Start of Page
With the sudden resignation of FEC Commissioner Ann Ravel, President Trump has an unexpected chance to shape the rules around money in politics.
President Trump gets to appoint a commissioner to replace Ravel.1 He can choose someone who will fight corruption, or he can choose someone who will make it worse.
If Trump chooses someone who opposes campaign finance restrictions, the 6-person agency would be tilted 4-2 against doing anything to stop secret contributions or legalized bribery.
That would mean more special interest influence in elections, less transparency, and fewer independently-minded politicians.
But the Federal Election Commission could actually take steps to fight Big Money. They could require all election spending to be disclosed, effectively fixing the “dark money" problem.2 Or they could take on super PACs by forcing them to stay independent from political campaigns.3
This is a monumental decision that will have major implications for our elections and our democracy.
End of Page
Start of Stored data
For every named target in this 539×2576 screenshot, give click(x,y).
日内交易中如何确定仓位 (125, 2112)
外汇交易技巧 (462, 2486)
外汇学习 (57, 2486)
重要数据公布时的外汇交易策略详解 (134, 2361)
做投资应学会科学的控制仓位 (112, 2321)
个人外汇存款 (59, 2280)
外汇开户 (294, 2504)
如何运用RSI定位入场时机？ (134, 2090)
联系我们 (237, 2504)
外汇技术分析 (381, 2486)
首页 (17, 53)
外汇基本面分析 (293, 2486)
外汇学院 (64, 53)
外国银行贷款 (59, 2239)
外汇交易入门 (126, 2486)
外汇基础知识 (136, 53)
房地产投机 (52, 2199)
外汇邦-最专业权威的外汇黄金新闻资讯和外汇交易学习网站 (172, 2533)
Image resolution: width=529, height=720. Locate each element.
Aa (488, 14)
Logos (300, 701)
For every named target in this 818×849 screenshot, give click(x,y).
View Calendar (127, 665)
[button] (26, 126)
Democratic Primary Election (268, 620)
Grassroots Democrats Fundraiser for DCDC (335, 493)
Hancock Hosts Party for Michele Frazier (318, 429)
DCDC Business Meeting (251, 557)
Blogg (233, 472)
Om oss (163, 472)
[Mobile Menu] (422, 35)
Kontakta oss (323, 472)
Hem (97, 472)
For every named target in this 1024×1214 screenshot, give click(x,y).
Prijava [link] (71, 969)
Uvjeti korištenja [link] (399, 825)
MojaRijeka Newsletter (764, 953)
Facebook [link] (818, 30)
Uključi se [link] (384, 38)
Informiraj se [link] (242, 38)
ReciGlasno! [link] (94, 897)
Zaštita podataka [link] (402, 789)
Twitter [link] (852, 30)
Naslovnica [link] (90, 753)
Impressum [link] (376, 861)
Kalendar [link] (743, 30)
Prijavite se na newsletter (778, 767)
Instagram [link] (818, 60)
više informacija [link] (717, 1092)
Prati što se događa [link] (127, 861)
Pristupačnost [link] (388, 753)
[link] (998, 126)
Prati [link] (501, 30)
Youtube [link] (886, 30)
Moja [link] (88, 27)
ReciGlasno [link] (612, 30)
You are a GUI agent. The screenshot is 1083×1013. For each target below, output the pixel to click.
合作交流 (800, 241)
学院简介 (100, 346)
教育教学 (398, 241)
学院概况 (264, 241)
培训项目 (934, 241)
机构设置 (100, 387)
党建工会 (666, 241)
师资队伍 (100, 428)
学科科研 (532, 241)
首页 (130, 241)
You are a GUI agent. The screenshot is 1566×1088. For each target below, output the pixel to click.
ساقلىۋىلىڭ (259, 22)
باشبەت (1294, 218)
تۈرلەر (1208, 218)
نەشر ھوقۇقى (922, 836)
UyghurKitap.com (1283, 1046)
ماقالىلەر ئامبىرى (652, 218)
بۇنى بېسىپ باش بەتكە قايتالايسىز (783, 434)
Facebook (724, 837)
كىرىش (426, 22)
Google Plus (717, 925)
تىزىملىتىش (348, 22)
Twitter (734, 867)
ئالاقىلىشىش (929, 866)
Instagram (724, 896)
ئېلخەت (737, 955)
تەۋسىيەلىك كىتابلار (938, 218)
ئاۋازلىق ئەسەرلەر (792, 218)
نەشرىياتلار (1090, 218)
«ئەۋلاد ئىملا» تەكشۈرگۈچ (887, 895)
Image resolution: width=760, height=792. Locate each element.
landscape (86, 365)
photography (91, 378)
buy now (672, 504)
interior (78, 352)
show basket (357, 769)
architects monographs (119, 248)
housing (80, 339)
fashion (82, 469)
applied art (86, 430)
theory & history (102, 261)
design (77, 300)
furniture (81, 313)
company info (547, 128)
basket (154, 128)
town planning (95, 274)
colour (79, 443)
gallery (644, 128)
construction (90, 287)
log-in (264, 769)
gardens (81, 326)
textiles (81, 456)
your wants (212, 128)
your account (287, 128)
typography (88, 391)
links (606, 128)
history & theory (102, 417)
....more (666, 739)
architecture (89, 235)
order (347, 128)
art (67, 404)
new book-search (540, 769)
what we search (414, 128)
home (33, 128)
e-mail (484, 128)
End of Stored data
**Complete the following:**
A – In the page about the FEC vacancy, whose resignation lets the president appoint a new commissioner?
B – Pick up the page about the FEC vacancy after its last sentence and keep writing.
The rows have nothing to do with the page about the FEC vacancy.

**Answers for the tasks:**
A – FEC Commissioner Ann Ravel's resignation.

B –
On the campaign trail, Trump made it clear that he understands the power big donors have over politicians.4 Choosing an FEC Commissioner who believes in enforcing campaign finance laws and draining the swamp is the first step towards bringing power back to ordinary people.
- Bloomberg: "FEC's Direction in Doubt After Ravel's Departure"
- Washington Post: "How the FEC can stop the tidal wave of secret political cash"
- ABC News: "Donald Trump's Surprisingly Honest Lessons on Money in Politics"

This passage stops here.